Elle fait valoir que l’accident a eu lieu un samedi qui n’entre pas dans le planning de travail hebdomadaire de travail de M. J P G, que le chantier était fermé le samedi et que c’est de son propre chef que M. J P G s’est rendu en dehors des heures de travail sur ce chantier ainsi qu’il a reconnu lui même dans son courrier du 4 mars 2014 transmis à la CGSSM. Elle se réfère à l’expertise médicale réalisée par le Docteur Z qui révèle que M. J P G souffrait d’une hypertension artérielle ainsi que d’une arythmie cardiaque par fibrillation auriculaire, ce qui signifie que l’AVC n’ a pas été provoqué par l’accident de la voie publique mais bien par un état pathologique préexistant évoluant pour son propre compte en dehors de toute relation avec le travail.

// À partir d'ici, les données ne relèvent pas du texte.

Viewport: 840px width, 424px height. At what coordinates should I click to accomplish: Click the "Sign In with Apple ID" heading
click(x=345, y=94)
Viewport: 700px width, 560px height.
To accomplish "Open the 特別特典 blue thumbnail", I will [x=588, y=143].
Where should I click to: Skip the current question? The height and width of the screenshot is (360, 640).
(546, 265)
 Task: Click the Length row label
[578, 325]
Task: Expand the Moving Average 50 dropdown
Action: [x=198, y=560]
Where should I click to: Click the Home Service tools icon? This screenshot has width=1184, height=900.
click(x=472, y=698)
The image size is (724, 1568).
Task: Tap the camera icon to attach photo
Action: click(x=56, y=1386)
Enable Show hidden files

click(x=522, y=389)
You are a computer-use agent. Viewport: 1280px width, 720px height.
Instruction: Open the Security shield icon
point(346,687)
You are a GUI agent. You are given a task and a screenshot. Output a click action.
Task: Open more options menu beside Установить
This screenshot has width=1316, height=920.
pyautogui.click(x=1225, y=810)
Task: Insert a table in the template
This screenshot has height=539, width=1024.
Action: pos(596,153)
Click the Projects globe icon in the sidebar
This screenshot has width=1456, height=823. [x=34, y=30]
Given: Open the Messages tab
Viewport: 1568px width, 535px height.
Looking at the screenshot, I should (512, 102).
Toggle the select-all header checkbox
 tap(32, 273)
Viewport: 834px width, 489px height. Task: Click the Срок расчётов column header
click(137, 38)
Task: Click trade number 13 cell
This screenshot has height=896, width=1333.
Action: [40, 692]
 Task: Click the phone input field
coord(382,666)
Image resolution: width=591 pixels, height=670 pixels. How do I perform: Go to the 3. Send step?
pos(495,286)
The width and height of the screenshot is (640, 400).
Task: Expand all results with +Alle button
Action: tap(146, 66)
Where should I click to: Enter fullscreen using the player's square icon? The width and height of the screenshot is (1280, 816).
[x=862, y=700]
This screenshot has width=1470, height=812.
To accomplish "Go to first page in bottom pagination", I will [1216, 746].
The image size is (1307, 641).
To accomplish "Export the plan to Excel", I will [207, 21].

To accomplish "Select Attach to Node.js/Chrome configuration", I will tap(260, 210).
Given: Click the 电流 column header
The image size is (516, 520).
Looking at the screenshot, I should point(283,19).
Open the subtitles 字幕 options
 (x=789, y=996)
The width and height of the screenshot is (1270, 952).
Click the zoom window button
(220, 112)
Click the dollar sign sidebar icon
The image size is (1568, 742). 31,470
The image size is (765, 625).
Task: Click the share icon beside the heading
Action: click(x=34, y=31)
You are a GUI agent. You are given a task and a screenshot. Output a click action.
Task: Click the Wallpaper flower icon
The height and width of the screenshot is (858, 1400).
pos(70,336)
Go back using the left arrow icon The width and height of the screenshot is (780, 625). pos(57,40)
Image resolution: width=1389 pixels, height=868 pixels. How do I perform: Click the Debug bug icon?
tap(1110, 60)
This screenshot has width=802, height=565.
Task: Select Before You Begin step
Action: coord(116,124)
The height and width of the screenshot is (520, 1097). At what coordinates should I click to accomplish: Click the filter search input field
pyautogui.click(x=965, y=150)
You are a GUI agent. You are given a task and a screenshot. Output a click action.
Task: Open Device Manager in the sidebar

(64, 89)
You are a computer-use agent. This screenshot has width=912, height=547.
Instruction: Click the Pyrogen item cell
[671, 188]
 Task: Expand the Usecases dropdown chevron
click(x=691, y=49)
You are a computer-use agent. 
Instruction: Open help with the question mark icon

Assignée en intervention forcée par la SARL LES CHANTIERS DE TRENELLE selon exploit d’huissier du 26 septembre 2019, la SMABTP son assureur garantissant les conséquences pécuniaires de sa responsabilité civile du fait de ses activités professionnelles a, par conclusions notifiées les 7 et 8 juin 2021 auxquelles elle s’est référée lors de l’audience des débats, demandé à la Cour de :
— in limine litis,
— se déclarer matériellement incompétente pour statuer sur la demande de la SARL LES CHANTIERS DE TRENELLE, de la relever et garantir de toute condamnation mise à sa charge et de toute demande formée par toute partie au litige tendant à la voir condamnée, et les renvoyer devant le tribunal judiciaire de Fort-de-France juridiction de droit commun seule matériellement compétente pour statuer à l’endroit d’un assureur,
- à titre subsidiaire,
— débouter la SARL LES CHANTIERS DE TRENELLE ainsi que toute partie au présent litige de toutes demandes, formées à son endroit, en ce que celles ci sont irrecevables pour
être formées pour la première fois en cause d’appel, sans qu’une quelconque évolution du litige au sens de l’article 564 du code de procédure civile ne puisse être valablement invoquée, étant précisé qu’au delà d’une demande de condamnation, une demande tendant à voir un jugement et ou un arrêt intervenir être déclaré opposable constitue bien une demande au sens de l’article 4 du code de procédure civile,
— rejeter de plus fort toute demande de quelque nature qu’elle soit à son encontre,
— en tout état de cause,
— condamner la SARL LES CHANTIERS DE TRENELLE solidairement avec tout succombant et contestant à lui verser la somme de 2500 euros au titre de l’article 700 du code de procédure civile outre aux entiers dépens.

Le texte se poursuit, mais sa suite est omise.